◆ **Exercise instructions**: Output the lines of the material below as a numbered list. Skip blank lines and leave out the pictures.

Saved entries
--*--
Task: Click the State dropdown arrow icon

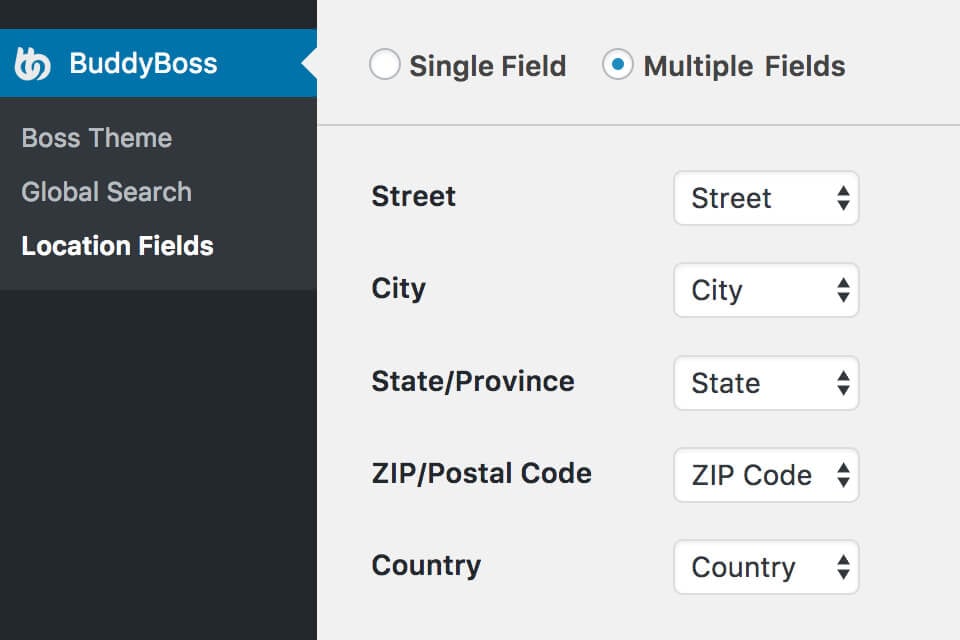Action: coord(843,383)
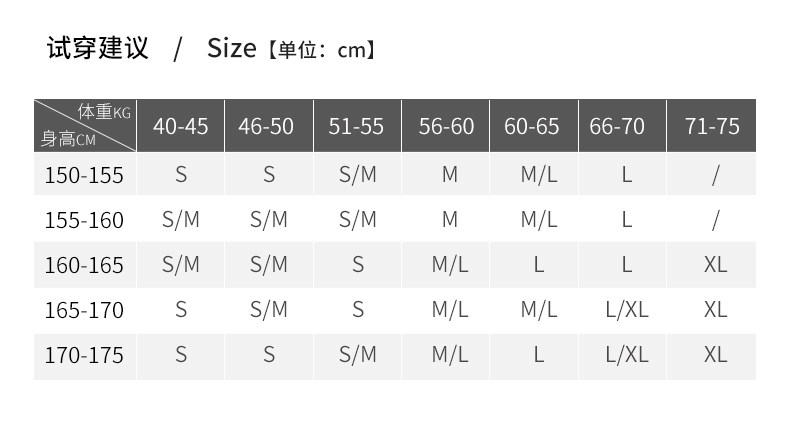
Task: Select the 155-160 height row label
Action: point(84,220)
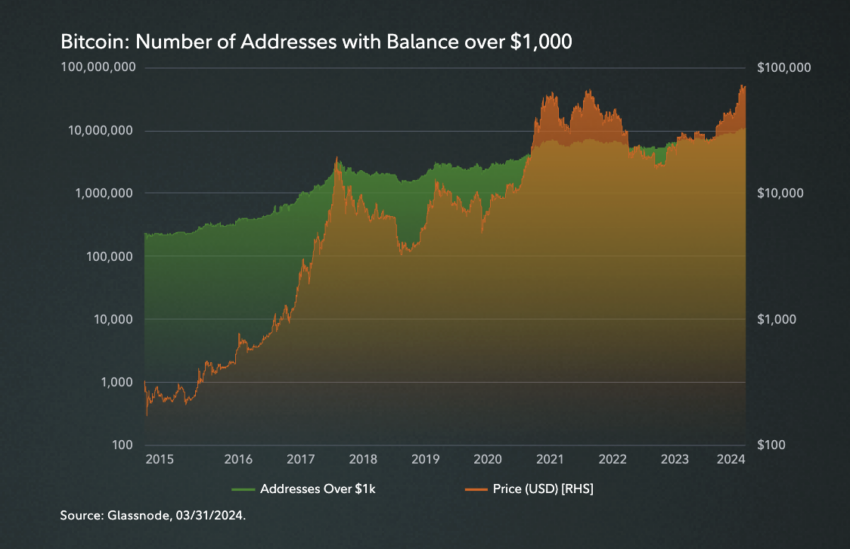This screenshot has width=850, height=549.
Task: Click the 2018 year tick label
Action: tap(363, 459)
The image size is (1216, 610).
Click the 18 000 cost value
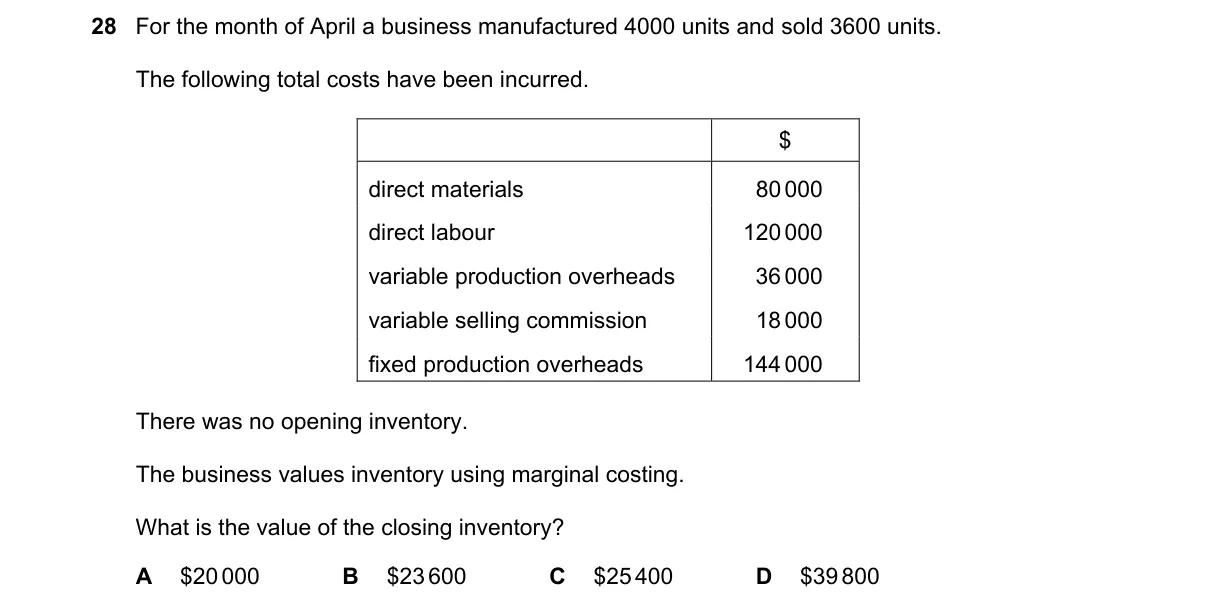[789, 321]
--*--
◆ **Finished task**:
1. Task: Click the State dropdown arrow icon
2. Action: coord(843,383)
3. Task: Select the 155-160 height row label
4. Action: point(84,220)
5. This screenshot has width=850, height=549.
6. Task: Click the 2018 year tick label
7. Action: tap(363, 459)
8. The image size is (1216, 610).
9. Click the 18 000 cost value
10. [789, 321]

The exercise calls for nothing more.